Впрочем, полного единообразия (тем менее — однообразия) в чтении стихов русских поэтов у Ю. Н. не было: так, стихотворения Ап. Григорьева (особенно «Что дух бессмертных горе веселит...»), полные романтического пафоса, Тынянов читал несколько более патетично, очень выделяя повторы, межстиховые паузы, понижая тон к концу строф. Общий же колорит — и здесь, и в других случаях — отличался большой серьезностью, задумчивостью, часто трагичностью (в соответствии с содержанием). Красота голоса — густого и мягкого баса баритонального оттенка — немало усиливала впечатление — как от произнесения стихов, так и от самих лекций.
В январе 1926 года вышел «Кюхля», в это время Юрий Николаевич уже работал над «Смертью Вазир-Мухтара». Иногда он читал мне отрывки из этого своего нового романа.
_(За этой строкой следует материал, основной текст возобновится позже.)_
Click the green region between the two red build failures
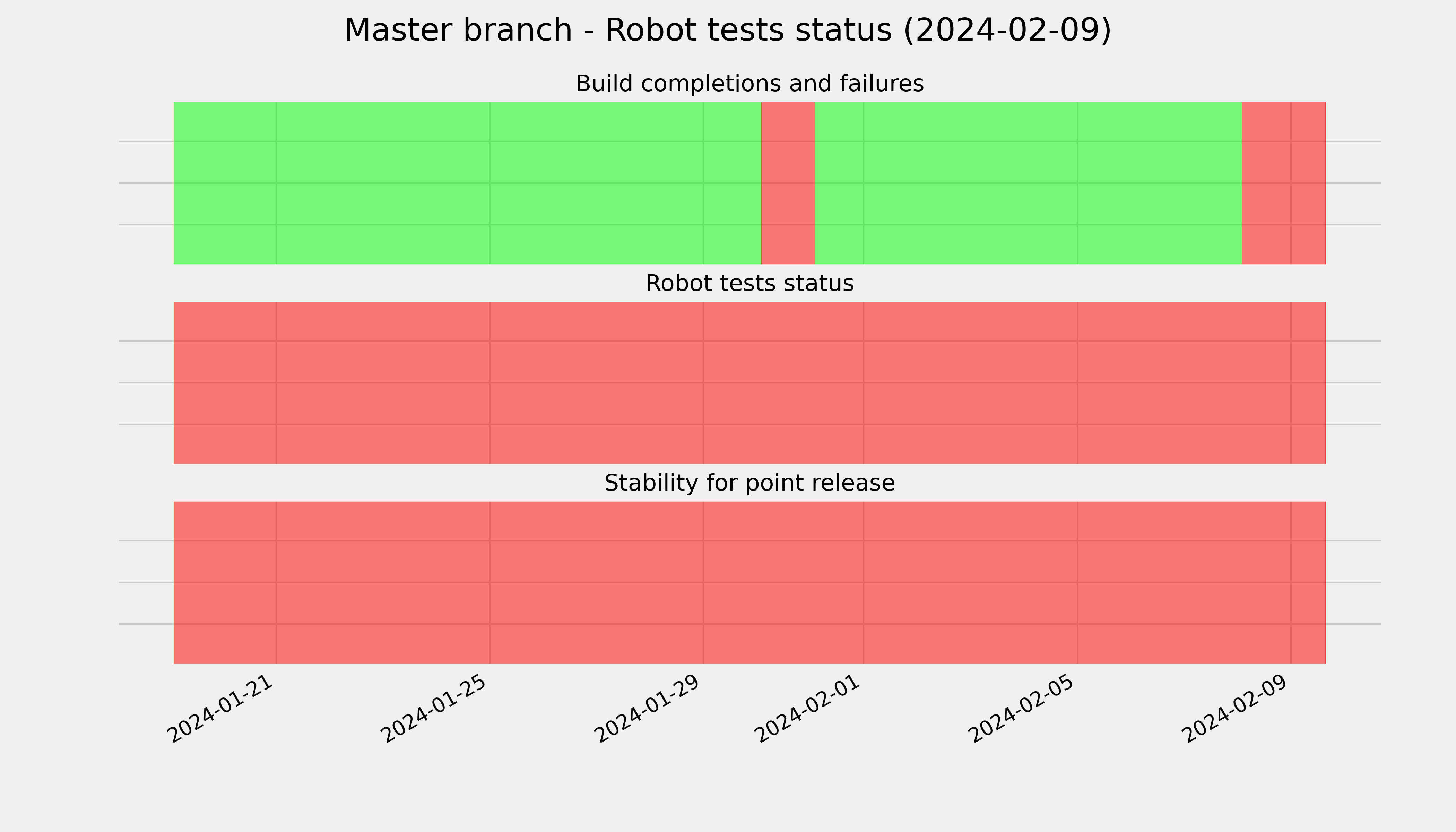 [x=1029, y=183]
Прозу он тоже читал мастерски, оттеняя и паузами и акцентами прерывистый ритм частых у него коротких предложений как в повествовании, так и в диалогах; общий тон чтения тоже определялся сдержанной эмоциональностью и глубокой трагичностью, связанной с образом Грибоедова. Если по поводу переводов из Гейне, которыми я восхищался и тогда и потом, я все же позволял себе отдельные критические соображения, то относительно отрывков из «Смерти Вазир-Мухтара» они у меня не возникали.
Общение наше с профессурой (а были это люди живые, благожелательные, молодые — тридцати с немногим лет по большей части) завязывалось легко. От вопроса, заданного профессору после лекции, быстро совершался переход к обмену мнениями, к разговору более обстоятельному. Когда шла подготовка к какому-нибудь докладу на семинаре, оказывалась и чисто деловая причина, чтобы обратиться за советом, за консультацией. Я не раз читал доклады на семинарах Юрия Николаевича, на втором курсе я начал заниматься историей русской поэзии, теорией и историей перевода, в частности — историей русских переводов Гейне, и по всем этим темам у меня возникали вопросы к Юрию Николаевичу.
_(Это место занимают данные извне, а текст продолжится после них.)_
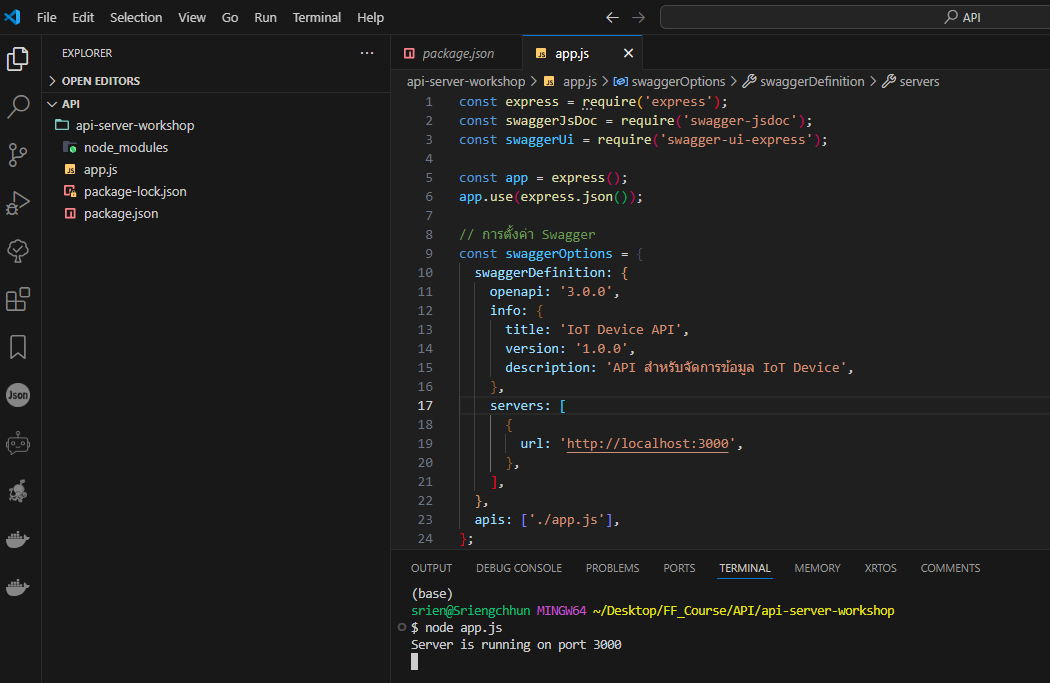Close the app.js editor tab
1050x683 pixels.
[x=628, y=54]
Он пригласил меня заходить к нему домой — жил он тогда на Греческом проспекте, д. 15, кв. 18, на углу 5-й Советской (наискосок от несуществующей ныне Греческой церкви, на месте которой построен концертный зал «Октябрьский»), на втором этаже, в большой квартире, где Тыняновы занимали четыре комнаты, выходившие на 5-ю Советскую; только кабинет Юрия Николаевича был угловой с окнами также и на Греческий. То была самая большая и светлая из комнат; по стенам и в простенках между окнами книжные полки, письменный стол (средних размеров) у углового окна. Проход в кабинет был через столовую. Иногда по инициативе Елены Александровны предпринимались перестановки: как-то раз спальня была перенесена в кабинет, а кабинет переехал в комнату рядом со столовой. Но эта «перемена декораций» была не на долгое время; потом было восстановлено прежнее назначение комнат.
Я довольно часто бывал у Тынянова, предварительно попросив по телефону разрешения зайти. Он, как и другие наши профессора — Б. В. Томашевский, С. И. Бернштейн, В. В. Виноградов, В. М. Жирмунский, был щедр на свое время, и без того напряженно заполненное, и я, как осознал это лишь много времени спустя, безбожно злоупотреблял этим великодушием. Но слишком заманчива была каждый раз перспектива этих встреч и бесед.
Ю. Н. спрашивал, что я читаю из научных работ — не только по истории литературы, но и по языкознанию. Он был широко образован лингвистически и советовал мне, что читать из общетеоретических трудов о языке, в особенности — по семантике. У меня хранится пожелтелый листок бумаги, на котором рукой Юрия Николаевича мелким почерком записаны авторы и заглавия восьми французских и немецких книг, которые он в 1925 году рекомендовал мне прочесть (что я и сделал). Вот этот список — с указанием места и года изданий и с пометками о направлении отдельных работ:
1. A. Darmsteter. La vie des mots.
2. К. Nyrop. Das Leben der Wцrter. Leipzig, 03 (т.е. 1903).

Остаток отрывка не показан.